Despite the bad rep that Londonmet has I have had a wonderful three years there. Sure there are some down sides, but there isn't a university that doesn't have room for improvement.
The standard of teaching was very high and the tutors really did care and where very willing to take time out for any student.
When I started my degree back in 2004 there was a great many course to choose from, each course having a good selection of modules. I came here because it was one of the few places whose Literature Degree included texts other than the traditional Shakespeare and Austen. They offered courses such as 'Caribbean Oral Tradition' and 'Magical Realism in Latin American Fiction'.
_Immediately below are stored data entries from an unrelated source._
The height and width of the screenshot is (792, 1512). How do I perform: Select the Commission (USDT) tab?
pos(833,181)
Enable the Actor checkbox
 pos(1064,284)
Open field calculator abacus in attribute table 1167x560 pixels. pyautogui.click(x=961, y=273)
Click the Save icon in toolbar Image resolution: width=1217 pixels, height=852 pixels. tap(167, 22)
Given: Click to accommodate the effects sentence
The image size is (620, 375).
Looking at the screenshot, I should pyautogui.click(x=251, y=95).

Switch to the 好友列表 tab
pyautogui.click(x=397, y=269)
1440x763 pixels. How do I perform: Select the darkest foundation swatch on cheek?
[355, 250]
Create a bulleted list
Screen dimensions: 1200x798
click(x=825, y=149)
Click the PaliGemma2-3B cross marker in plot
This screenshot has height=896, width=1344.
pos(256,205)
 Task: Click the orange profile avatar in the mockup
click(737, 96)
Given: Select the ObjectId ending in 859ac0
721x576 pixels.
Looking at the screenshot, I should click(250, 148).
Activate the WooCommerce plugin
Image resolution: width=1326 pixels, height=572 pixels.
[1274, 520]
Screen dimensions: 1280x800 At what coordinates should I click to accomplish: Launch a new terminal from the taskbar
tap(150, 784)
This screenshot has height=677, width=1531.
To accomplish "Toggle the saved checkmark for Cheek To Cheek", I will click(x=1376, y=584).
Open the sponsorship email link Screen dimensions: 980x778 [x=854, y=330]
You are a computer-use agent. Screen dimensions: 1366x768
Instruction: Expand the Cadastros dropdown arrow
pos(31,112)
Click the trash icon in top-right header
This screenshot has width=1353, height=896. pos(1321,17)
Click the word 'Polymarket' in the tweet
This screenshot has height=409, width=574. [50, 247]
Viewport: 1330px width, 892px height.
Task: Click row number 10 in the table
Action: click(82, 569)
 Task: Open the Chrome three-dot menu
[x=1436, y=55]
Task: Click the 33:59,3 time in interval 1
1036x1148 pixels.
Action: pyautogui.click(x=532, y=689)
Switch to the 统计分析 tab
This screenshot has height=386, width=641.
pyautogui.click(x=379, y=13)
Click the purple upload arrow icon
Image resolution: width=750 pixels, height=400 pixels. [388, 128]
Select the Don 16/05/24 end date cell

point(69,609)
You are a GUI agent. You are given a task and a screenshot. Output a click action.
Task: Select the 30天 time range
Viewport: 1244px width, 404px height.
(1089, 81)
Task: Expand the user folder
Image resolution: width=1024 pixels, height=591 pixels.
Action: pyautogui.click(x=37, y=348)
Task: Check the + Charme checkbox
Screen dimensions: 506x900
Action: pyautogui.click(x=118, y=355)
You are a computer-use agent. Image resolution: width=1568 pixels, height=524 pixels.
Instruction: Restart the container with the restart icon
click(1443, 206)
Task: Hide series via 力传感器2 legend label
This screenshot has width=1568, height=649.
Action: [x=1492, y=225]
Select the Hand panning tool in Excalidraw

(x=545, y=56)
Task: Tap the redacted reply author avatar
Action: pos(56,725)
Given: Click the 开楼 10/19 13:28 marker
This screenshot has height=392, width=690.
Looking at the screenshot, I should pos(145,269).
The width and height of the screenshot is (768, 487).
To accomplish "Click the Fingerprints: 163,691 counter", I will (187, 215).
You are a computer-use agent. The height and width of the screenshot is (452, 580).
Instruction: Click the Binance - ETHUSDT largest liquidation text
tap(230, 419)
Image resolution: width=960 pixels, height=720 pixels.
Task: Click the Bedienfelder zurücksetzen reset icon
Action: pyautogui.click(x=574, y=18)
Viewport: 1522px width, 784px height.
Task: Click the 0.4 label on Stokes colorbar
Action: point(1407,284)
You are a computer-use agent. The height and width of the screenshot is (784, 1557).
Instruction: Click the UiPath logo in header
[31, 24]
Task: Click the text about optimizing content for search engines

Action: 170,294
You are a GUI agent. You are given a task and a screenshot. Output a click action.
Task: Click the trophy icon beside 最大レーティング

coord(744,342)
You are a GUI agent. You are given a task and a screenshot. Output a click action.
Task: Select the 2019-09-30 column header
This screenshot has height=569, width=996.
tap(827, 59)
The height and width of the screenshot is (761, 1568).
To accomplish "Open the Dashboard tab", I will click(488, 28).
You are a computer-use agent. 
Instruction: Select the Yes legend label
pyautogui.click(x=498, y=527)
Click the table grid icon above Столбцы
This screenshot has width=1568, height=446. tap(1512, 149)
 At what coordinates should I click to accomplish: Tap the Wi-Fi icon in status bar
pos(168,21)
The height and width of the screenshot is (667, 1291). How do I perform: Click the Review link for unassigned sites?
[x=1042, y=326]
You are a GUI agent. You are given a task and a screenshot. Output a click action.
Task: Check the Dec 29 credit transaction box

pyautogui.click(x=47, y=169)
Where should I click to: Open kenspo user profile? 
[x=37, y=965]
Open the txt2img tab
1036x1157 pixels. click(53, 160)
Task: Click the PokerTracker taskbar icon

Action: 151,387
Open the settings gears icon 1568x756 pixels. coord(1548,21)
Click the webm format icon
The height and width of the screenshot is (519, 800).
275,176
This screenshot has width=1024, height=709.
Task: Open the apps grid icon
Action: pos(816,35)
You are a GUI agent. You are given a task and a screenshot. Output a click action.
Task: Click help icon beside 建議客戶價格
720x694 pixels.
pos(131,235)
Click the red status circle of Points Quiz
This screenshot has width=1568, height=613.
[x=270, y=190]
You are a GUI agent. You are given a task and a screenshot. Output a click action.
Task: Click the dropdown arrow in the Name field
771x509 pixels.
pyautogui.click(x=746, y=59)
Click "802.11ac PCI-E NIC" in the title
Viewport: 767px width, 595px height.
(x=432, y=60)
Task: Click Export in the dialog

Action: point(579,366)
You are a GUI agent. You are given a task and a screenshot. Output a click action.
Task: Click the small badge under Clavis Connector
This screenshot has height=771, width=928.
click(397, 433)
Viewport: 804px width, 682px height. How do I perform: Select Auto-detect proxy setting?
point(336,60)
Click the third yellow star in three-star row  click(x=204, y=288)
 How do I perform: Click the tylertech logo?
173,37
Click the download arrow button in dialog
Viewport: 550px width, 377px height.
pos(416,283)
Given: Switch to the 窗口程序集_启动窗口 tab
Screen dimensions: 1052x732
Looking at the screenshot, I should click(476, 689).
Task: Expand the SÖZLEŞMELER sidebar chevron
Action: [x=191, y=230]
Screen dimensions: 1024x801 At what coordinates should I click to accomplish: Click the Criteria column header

The student mix at Londonmet is a definite plus! There is a little bit of everything, truly reflecting the cultural mix of London. (Though thank God, there are very few toffs!)
The University campus really is in the centre of London unlike many other unis who claim to be in London! (Royal Holloway Egham is not in London! So why the London prices hey?). The Campus is right next to Holloway Road tube station which is on the Piccadilly line (that's the dark blue one for you non-Londoners) and it takes no more that 10 minutes to get to Piccadilly Circus or Covent Garden.
The campus is also really close to The British Library and is in partnership with The Womens Library. This is pretty important as Londonmet's own library facilities aren't brilliant. They are ok, they do have a very good Caribbean and Irish section, but there is room for improvement there. Londomet is in the process of upgrading all the computers in the study centres, I will unfortunately have left by the time this is complete (grrrr.....) so I cannot say how good this new system will be.
So if you are looking for a course with a wide scope and want the London life as well! Then Londonmet is the place for you. If you are after a traditional university experience then look else where.
Summary: Londonmet's bad reputation is covering up the gem of a uni that it is!!!!!!!!!!